PROVIDED ENTRIES:
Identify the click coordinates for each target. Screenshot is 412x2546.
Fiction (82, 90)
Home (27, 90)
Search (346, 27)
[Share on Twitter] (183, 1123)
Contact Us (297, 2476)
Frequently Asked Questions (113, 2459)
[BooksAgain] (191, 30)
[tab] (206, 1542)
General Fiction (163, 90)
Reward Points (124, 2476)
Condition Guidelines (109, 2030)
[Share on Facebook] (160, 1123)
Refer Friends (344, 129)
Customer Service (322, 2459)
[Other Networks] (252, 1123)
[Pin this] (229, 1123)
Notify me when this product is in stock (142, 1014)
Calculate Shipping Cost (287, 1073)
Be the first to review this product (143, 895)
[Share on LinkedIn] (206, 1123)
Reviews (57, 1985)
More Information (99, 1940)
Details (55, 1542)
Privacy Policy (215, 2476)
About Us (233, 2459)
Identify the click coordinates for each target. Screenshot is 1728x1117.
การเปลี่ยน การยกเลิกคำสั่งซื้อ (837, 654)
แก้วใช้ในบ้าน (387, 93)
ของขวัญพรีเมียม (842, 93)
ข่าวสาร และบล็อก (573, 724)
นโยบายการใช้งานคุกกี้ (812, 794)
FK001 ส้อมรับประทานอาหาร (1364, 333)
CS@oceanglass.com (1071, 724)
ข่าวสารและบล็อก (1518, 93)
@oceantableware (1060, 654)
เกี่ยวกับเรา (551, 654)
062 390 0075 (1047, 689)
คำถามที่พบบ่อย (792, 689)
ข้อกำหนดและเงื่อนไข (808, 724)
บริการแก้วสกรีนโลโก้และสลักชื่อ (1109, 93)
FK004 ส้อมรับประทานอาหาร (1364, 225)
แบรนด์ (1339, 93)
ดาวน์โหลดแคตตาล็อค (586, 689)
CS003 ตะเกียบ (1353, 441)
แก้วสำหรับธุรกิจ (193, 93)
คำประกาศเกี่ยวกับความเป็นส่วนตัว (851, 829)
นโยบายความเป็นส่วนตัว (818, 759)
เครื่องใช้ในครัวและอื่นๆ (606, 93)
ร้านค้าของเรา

YOUR GOAL:
Locate the line with "บริการแก้วสกรีนโลโก้และสลักชื่อ (1109, 93)" in the entries above; extract it and every line after it, verbatim.

EXPECTED ANSWER:
บริการแก้วสกรีนโลโก้และสลักชื่อ (1109, 93)
FK004 ส้อมรับประทานอาหาร (1364, 225)
แบรนด์ (1339, 93)
ดาวน์โหลดแคตตาล็อค (586, 689)
CS003 ตะเกียบ (1353, 441)
แก้วสำหรับธุรกิจ (193, 93)
คำประกาศเกี่ยวกับความเป็นส่วนตัว (851, 829)
นโยบายความเป็นส่วนตัว (818, 759)
เครื่องใช้ในครัวและอื่นๆ (606, 93)
ร้านค้าของเรา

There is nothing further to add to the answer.